GIVEN DATA section start

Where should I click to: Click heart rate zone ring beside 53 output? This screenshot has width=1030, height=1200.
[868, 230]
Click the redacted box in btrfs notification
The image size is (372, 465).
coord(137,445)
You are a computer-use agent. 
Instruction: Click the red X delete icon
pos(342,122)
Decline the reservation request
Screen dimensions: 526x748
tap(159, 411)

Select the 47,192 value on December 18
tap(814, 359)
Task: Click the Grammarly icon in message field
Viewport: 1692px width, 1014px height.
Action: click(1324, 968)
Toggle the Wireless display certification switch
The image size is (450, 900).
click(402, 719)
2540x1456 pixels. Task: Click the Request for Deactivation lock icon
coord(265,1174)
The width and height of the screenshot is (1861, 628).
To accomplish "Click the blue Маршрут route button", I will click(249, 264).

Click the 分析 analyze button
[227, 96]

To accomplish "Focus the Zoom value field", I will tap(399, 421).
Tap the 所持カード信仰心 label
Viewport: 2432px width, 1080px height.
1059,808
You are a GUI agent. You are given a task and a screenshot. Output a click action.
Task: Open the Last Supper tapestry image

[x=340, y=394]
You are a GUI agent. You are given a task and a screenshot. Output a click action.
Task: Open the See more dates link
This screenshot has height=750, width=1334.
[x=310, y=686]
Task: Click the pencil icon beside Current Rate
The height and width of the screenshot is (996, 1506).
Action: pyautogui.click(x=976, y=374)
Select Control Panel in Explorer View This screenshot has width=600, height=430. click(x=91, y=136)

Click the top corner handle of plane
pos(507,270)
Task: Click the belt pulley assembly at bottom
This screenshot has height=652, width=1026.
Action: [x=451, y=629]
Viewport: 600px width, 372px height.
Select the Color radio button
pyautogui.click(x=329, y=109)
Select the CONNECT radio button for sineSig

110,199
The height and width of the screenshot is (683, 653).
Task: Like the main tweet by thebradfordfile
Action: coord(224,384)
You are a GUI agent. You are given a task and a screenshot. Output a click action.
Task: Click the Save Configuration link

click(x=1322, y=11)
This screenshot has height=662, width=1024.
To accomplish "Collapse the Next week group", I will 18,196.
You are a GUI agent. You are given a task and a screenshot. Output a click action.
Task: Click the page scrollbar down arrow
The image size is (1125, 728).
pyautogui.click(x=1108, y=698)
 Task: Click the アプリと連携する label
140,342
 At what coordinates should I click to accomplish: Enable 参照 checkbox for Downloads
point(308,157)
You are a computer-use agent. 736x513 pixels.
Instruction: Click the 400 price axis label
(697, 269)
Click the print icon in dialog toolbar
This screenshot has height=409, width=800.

GIVEN DATA section end

_EXERCISE REQUIREMENTS_. All that the answer may hold is the lines from the one with "Click the print icon in dialog toolbar" through the end of the data, set down exactly as they appear.

_YOUR RESPONSE_.
Click the print icon in dialog toolbar
This screenshot has height=409, width=800.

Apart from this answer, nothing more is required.